Carter named a new director of the OMB, Bert Lance, whose mission was to pursue a new project called the PRP. The administrative philosophy of this reorganizational project was more pragmatic than its precedents, focused more on the facts rather than the principles expressed by administrative theories. The vice director of the OMB John White declared, “Reorganizations should proceed from problems which had been identified towards solutions rather than from preconceived notions of idealized structure.”
This approach connected with the changes that were developing in the private sector. American capitalism was launching itself toward a new phase, based on innovation of industrial processes, and more large-scale competition. The old top-down structures were perceived as no longer satisfactory for an expanding market that demanded increased flexibility and adaptation. Evidence of these changes had already appeared during the Truman presidency, when Charles W. Wilson, President of the General Electric Company and formerly Vice-President of the War Production Board during World War II, had put in doubt, in a Senate hearing on the consolidation of the Armed Forces, the theorem that centralization would produce greater efficiency. Companies like General Electric were successful precisely because they had decentralized decision-making through diverse managerial divisions “that were coordinated, not controlled by the ‘top man’.”10 Furthermore, research in the field of corporate organization demonstrated that the hierarchical theory was unsatisfactory for describing the way in which organizations actually functioned, and on this basis experts progressively moved toward the study of human relations, developing new theories.11
According to Carter’s team, the process of administrative reform should evolve from a top-down to a bottom-up model. Operationally, the reform program was a solid one. Forty new external advisors were hired, and the OMB’s own budget grew by over two million dollars, which were spent on employing 32 new civil servants.12 The PRP, in contrast to almost every other initiative for the reorganization of executive power, did not produce a final comprehensive report on all its recommendations. The two key elements of the project were, on the one hand, the drastic reduction of the number of administrative agencies—to be accomplished, however, in a gradual way—and, on the other hand, the reorganization of the federal departments. In particular, the proposal was made for the creation of a Department of Energy, with the aim of centralizing in a single structure all the policies pertaining to a sector of such vital importance for the geopolitical role of the United States.

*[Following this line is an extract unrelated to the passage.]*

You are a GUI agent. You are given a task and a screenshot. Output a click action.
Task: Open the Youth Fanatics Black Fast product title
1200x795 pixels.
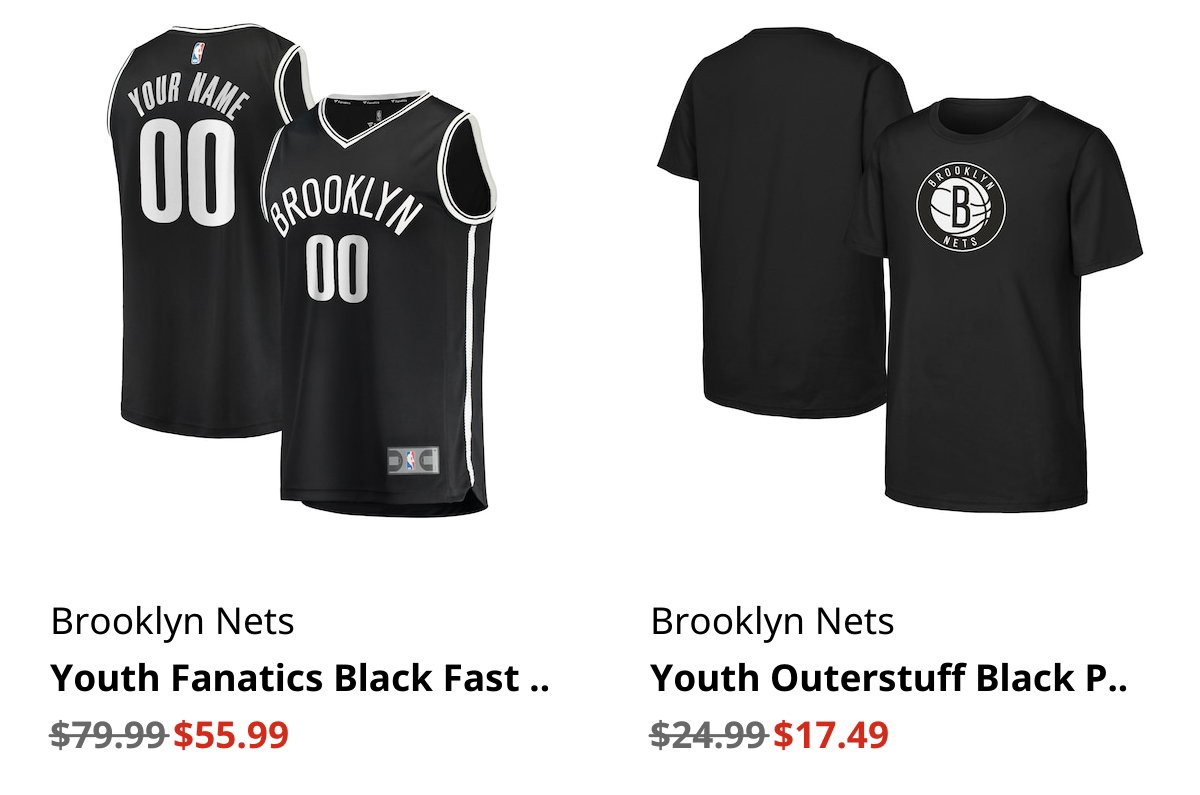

The project also proposed detaching the purview of instruction from the Department of Health, Education, and Welfare, for the sake of creating a Department of Education, precisely to underline the Carter administration’s political commitment to this issue. Ten reorganization plans were sent to Congress, all of which were accepted by the legislative body. Among the most important results were the reorganization of the Executive Office, the reduction of its structural components, the creation of an inspectorate for the extraction of petroleum in Alaska, the creation of the two new departments mentioned above, and the centralization of the management of emergencies in the Federal Emergency Management Agency.13
As had been unsuccessfully tried by the Johnson and Nixon presidencies, the project envisioned the creation of super-departments tied to the presidential Cabinet, and Carter sought to implicitly create these new departments under his reorganizational authority, re-naming and eliminating the old offices. At the same time, Congress opposed the attempt to evade the limits imposed on the president’s reorganizational powers, which disallowed the possibility of installing new ministries without legislative approval. Therefore, despite the power granted to the president by the Reorganization Act, Congress prohibited him from proceeding with such ample changes, without specific parliamentary authorization.
In fact, notwithstanding Carter’s declared intents, the Reorganization Act of 1977 did not arrange for significant expansion of presidential authority: the legislative veto was maintained, and there was the rejection of giving the president the possibility of instituting or abolishing not only departments but also agencies. In addition, he was constrained to specify, in his own plans of reorganization, estimates of eventual increases in public spending. Carter’s success was thus only a partial one. Among the positive results for the president was the definitive concession of the possibility to submit to Congress’s attention a maximum of three reorganizational plans at the same time.14
The president succeeded in making forward progress on other fronts as well. For example, he instituted the Department of Energy in 1977 and that of Education in 1979. Moreover, Congress supported the president’s initiatives to reduce the size of the Executive Office, consolidate the separation of functions of federal officials, centralize the management of emergencies in the Federal Emergency Management Agency, and redistribute the functions of the Civil Service Commission across two different organizations.15
Carter’s successes derived from the realism of his political strategy, since the White House never underestimated Congress’s lack of will for radical change in the reorganization of the executive branch, something which legislative power had never fully tolerated. Not by chance did the Reorganization Act of 1977 pass through Congress and confer upon the president powers to emend reorganization plans: it was sent through the House and the Senate only after the polling of the opinions of congressional committees and the same governmental agencies. The president’s strategy of consultation about the reforms with other institutional players had worked well.
Carter was probably the first president of the post-Roosevelt era who did not seek to reorganize the executive branch in order to facilitate the presidency’s management of administrative agencies or exclusively to reach his own policy objectives. With realism, and by applying “de-politicized” and more technical solutions, he sought to simplify government and to improve performance following.